“My name is Carolyn Barnes and I live in senior housing in Northwest Washington. This is the first time I have ever testified before the D.C. City Council, so I ask your patience if I seem a little nervous.”
With these words, Carolyn Barnes began her February 2016 testimony before the City Council’s Committee on Health and Human Services. A resident of Regency House, Mrs. Barnes was there to talk about a Medicaid program that provides free home health aides to qualified seniors and people with disabilities. Called the EPD Waiver program, its purpose is to help individuals stay in their homes rather than go into nursing homes. In 2006, doctors put five screws in Mrs. Barnes’ back to address a spine condition. She’s been in debilitating pain ever since.
For most of the past decade, she has had a home health aide who helped with grocery shopping, picked up prescriptions, and accompanied her to doctor’s appointments, among other activities. The aides were paid by a long-term care insurance policy she purchased. Two years ago, her Iona case manager, Randy Smith, noticed that Mrs. Barnes’ insurance money was running out and told her that the EPD Waiver program would provide her with a free aide. That aide started last February – around the time her insurance money was about to run out and she would have been on her own.
“The EPD Waiver program has worked well for me,” Mrs. Barnes, who is 69, told the City Council. “I’ve been very happy with my aide. But because of a bureaucratic scare, I nearly lost her.”
Enter Randy Smith. A journalist-turned social worker who has been working as an Iona case manager for six years, “Randy really knows how to navigate DC government programs,” says Iona’s Executive Director Sally White.
A former newspaper reporter, Randy doesn’t take no for an answer. “I greatly appreciate being able to use my previous experience dealing with all branches of government to get results for individuals,” he says.
With Randy’s help, Mrs. Barnes – and countless other Iona clients – have benefited from government services for which they qualify. Many didn’t know those opportunities even existed. “Mrs. Barnes was down to her last dollar,” says Sally. “I hate to think about the outcome if she didn’t have Randy in her corner.”
While Randy frequently testifies before the City Council, it is Mrs.
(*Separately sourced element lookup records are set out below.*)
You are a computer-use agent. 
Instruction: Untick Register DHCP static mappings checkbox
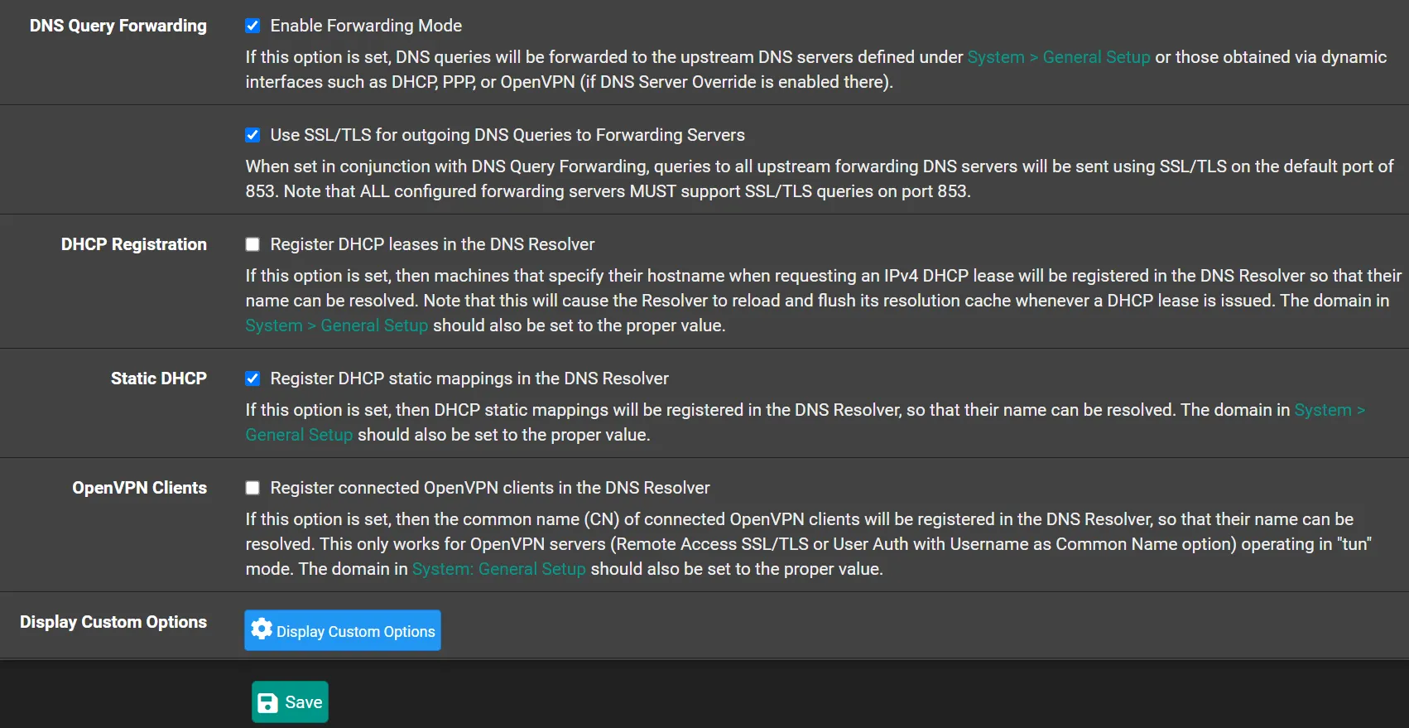pos(252,378)
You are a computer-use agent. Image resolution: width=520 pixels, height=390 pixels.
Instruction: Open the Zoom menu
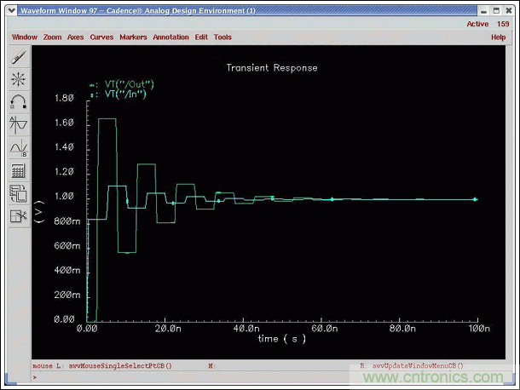click(x=53, y=37)
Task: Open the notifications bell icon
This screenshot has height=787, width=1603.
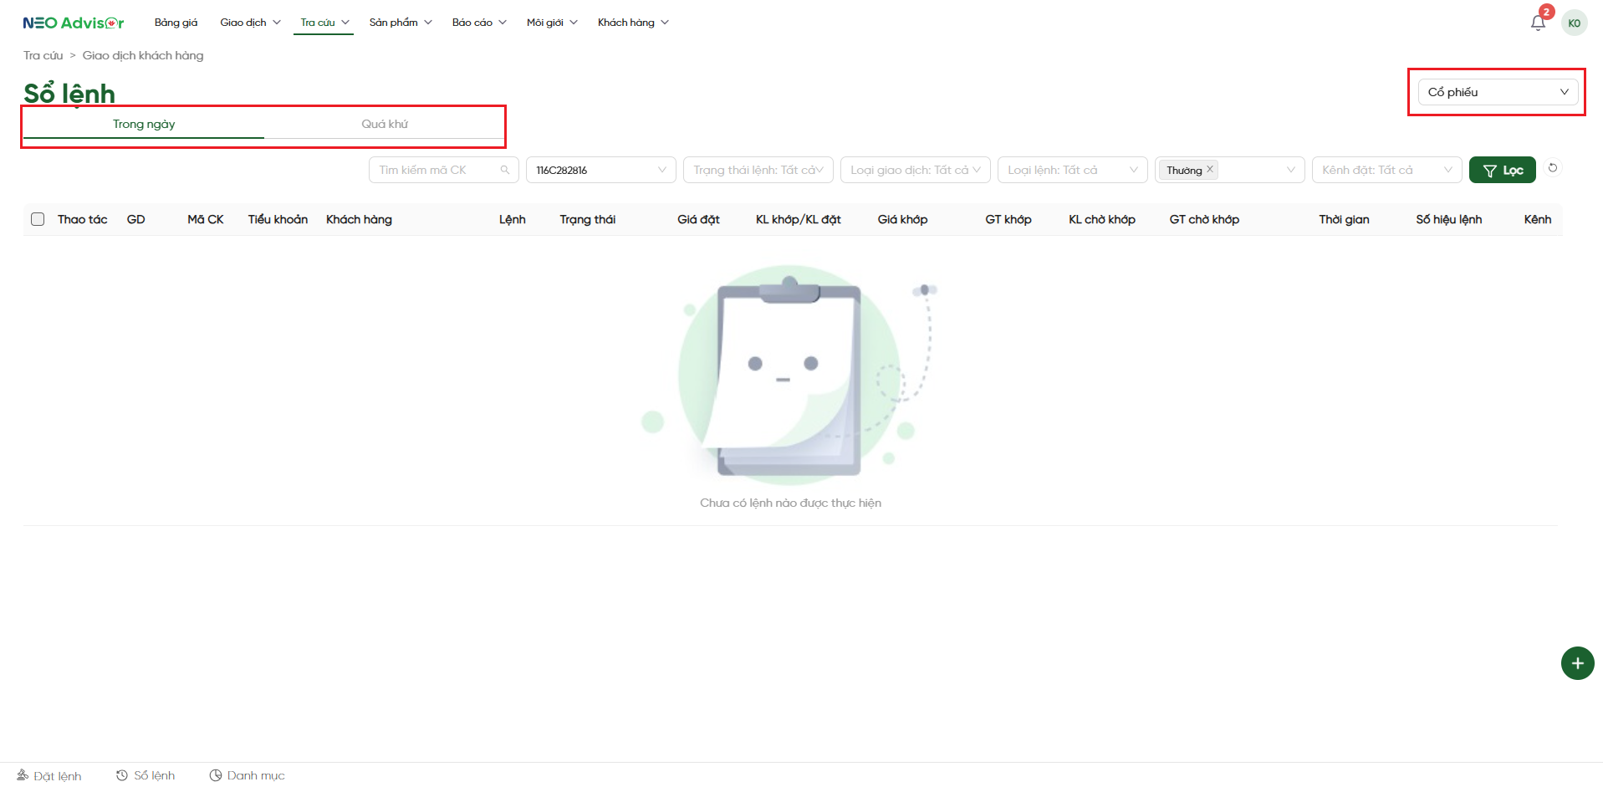Action: tap(1537, 23)
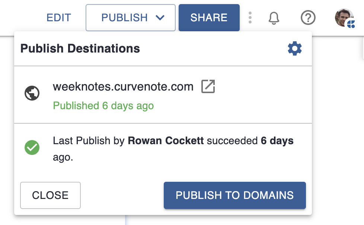Select EDIT in the top menu
364x225 pixels.
coord(58,18)
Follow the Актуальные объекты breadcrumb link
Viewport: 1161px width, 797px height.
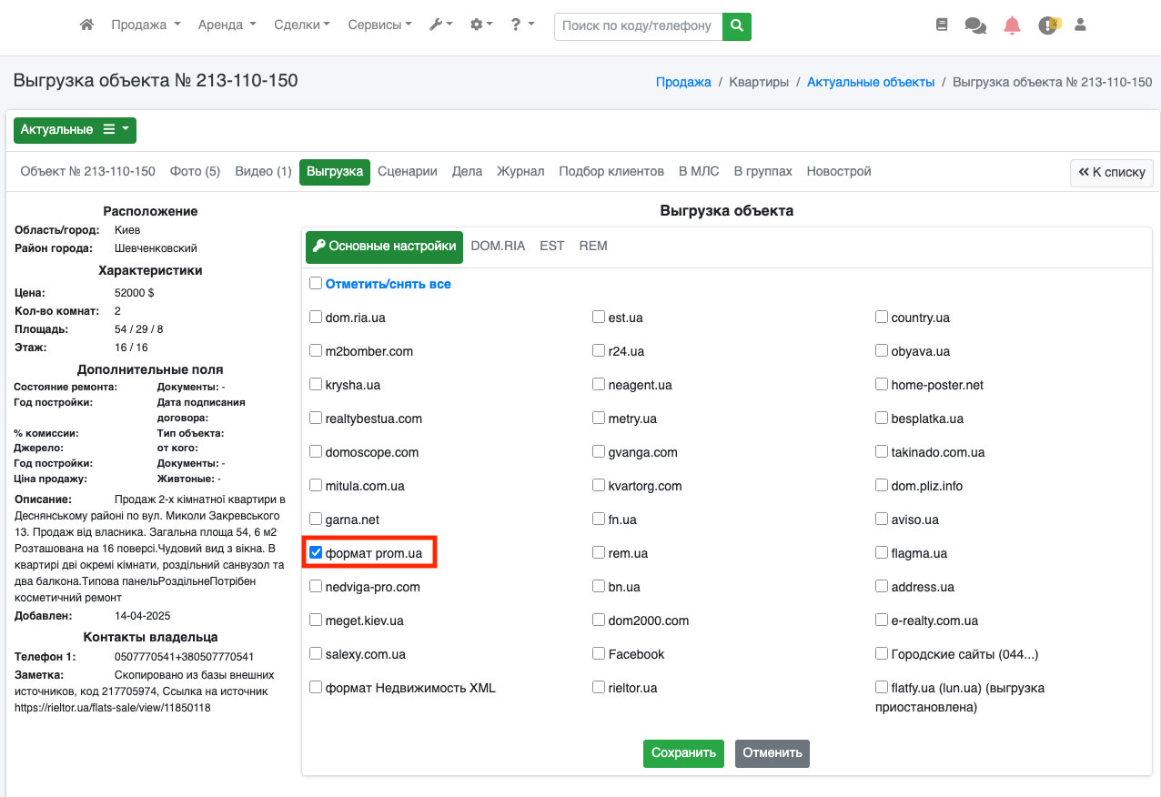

Barnes, he says, who was the best one to share her story. “I wasn’t there to help myself,” she says. “I testified in hopes that it will help other senior citizens who need help in order to stay in their homes.”
As for her initial anxiety about speaking in public, Mrs. Barnes said it made all the difference to have Randy by her side. “Once I started, I couldn’t stop,” says the newly empowered advocate. “I just had to speak my mind.”
“I wish everyone had a Randy Smith in her life,” she adds. “Once you have all your ducks in a row, and all your questions answered, it’s smooth sailing.”